### [RECORDED DATA]
- - - - -

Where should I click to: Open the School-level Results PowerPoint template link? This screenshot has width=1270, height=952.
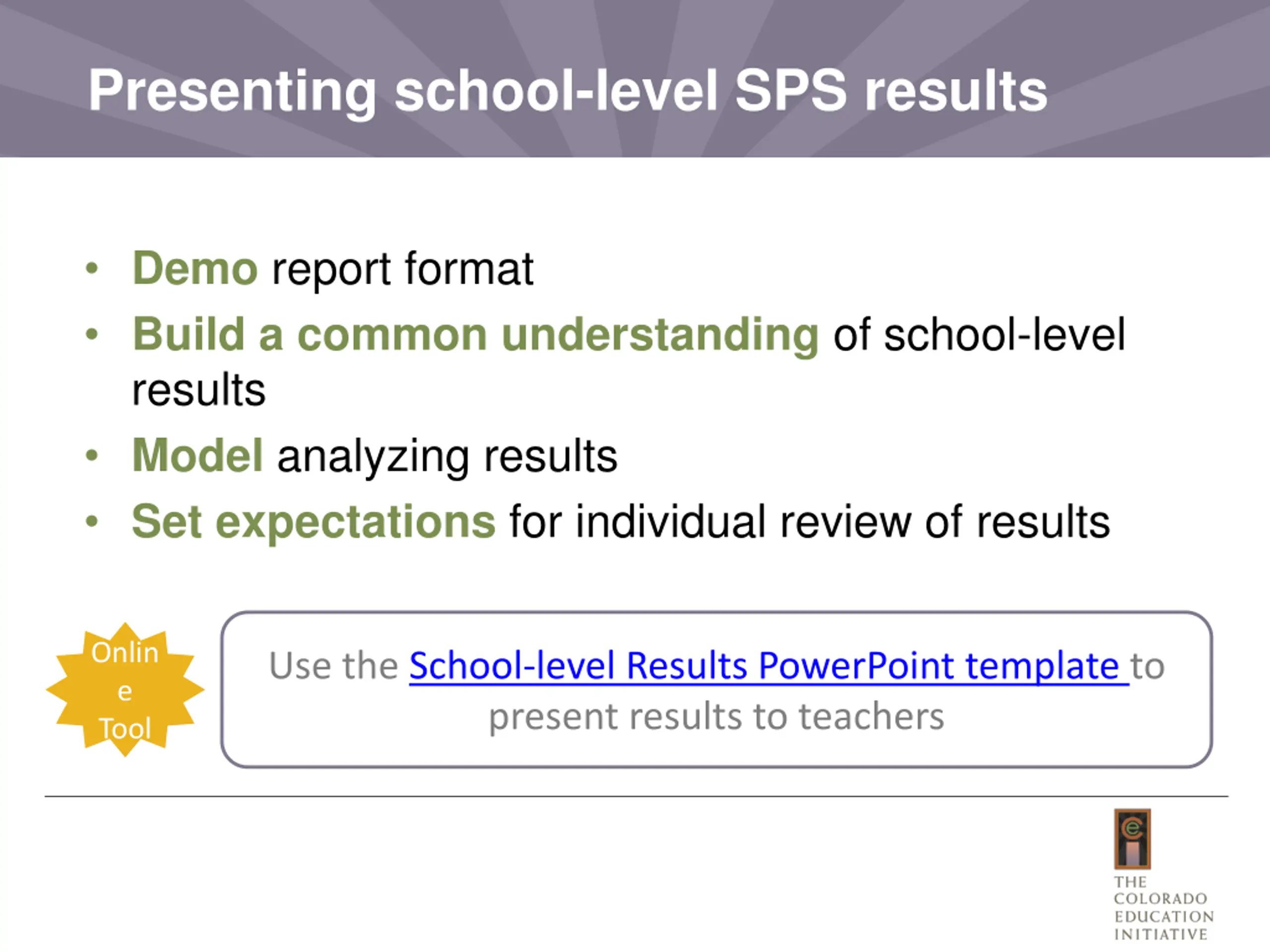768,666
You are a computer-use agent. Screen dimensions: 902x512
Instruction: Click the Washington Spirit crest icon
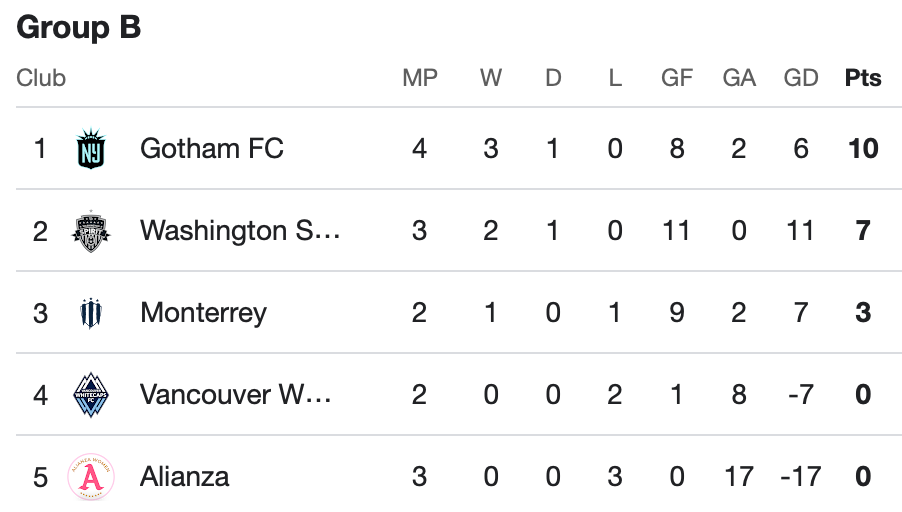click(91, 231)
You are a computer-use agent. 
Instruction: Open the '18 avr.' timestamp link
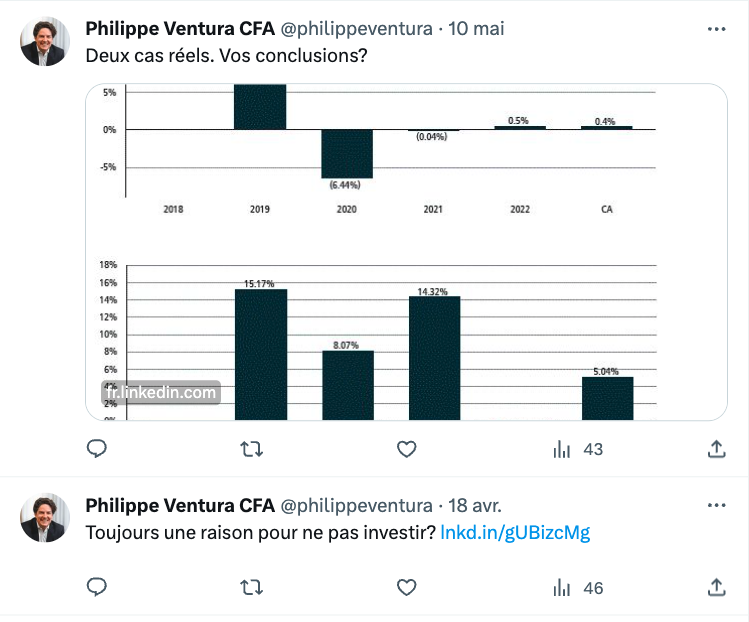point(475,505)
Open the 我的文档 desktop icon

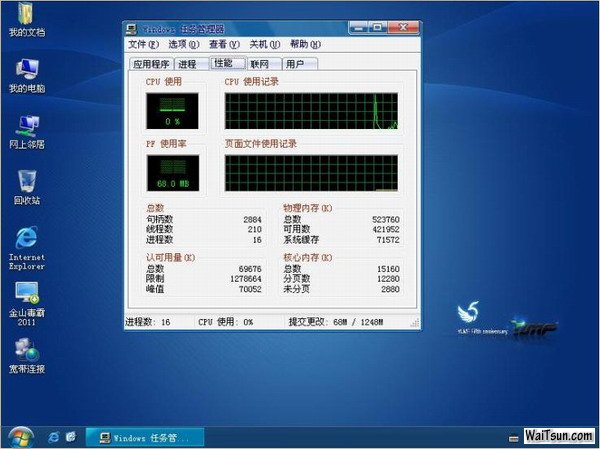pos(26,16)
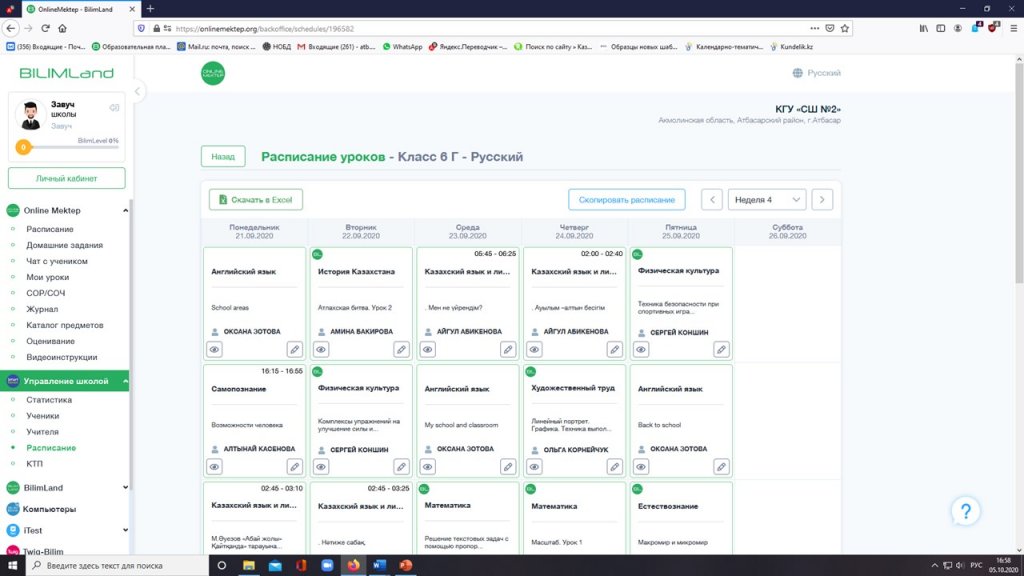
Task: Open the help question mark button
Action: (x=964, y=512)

- - - - -

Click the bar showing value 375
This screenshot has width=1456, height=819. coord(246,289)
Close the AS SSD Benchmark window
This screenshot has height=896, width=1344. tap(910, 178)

- - - - -

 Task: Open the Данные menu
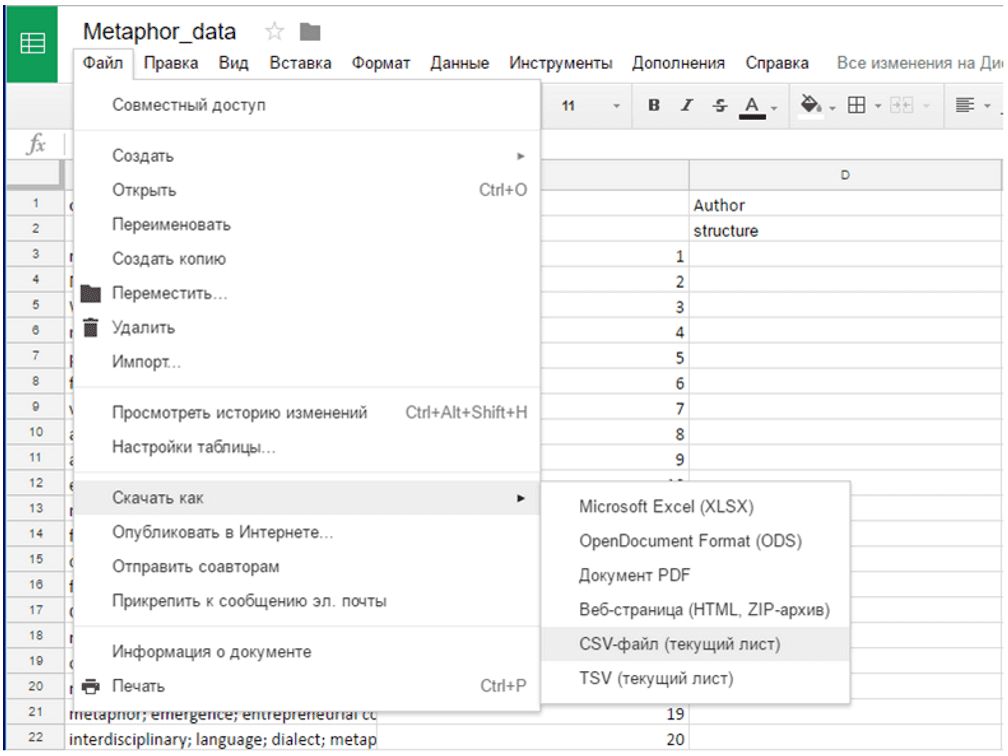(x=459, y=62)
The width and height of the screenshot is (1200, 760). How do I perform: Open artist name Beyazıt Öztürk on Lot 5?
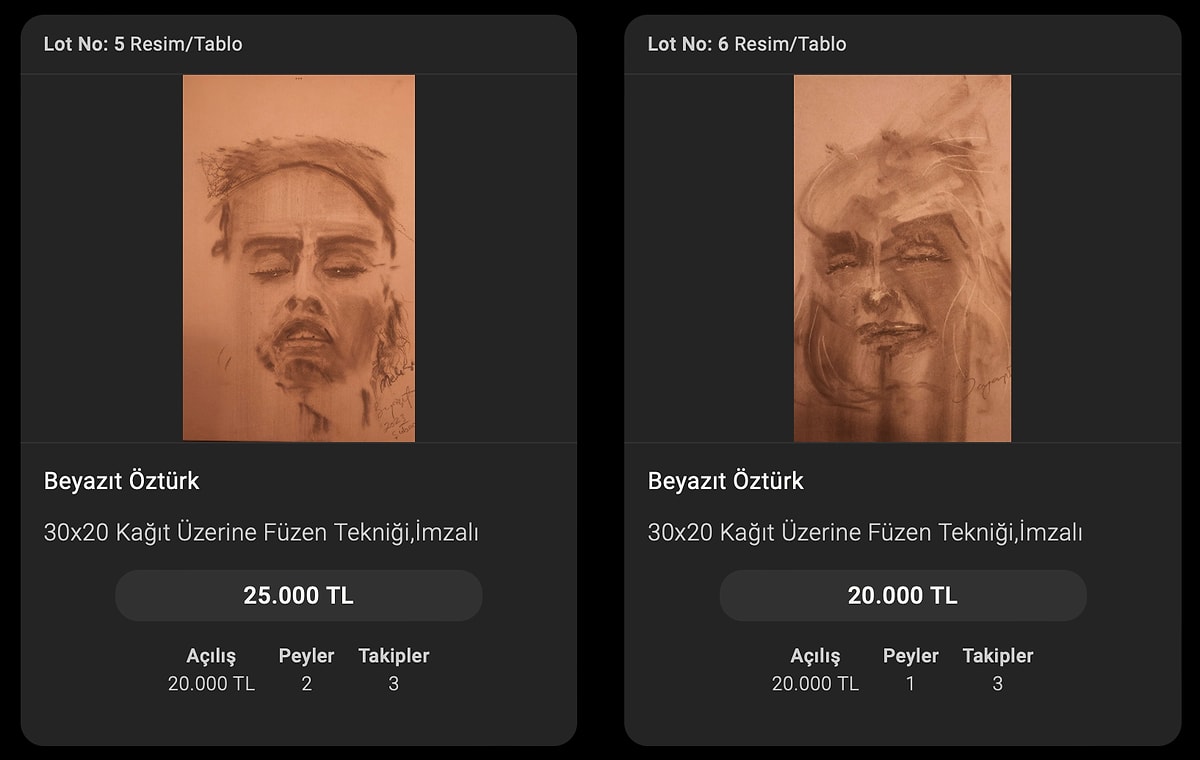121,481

- - - - -

Count every line of the material that holds "computer". Reply with the number alone.

### [OUTPUT FOR THIS EXERCISE]
2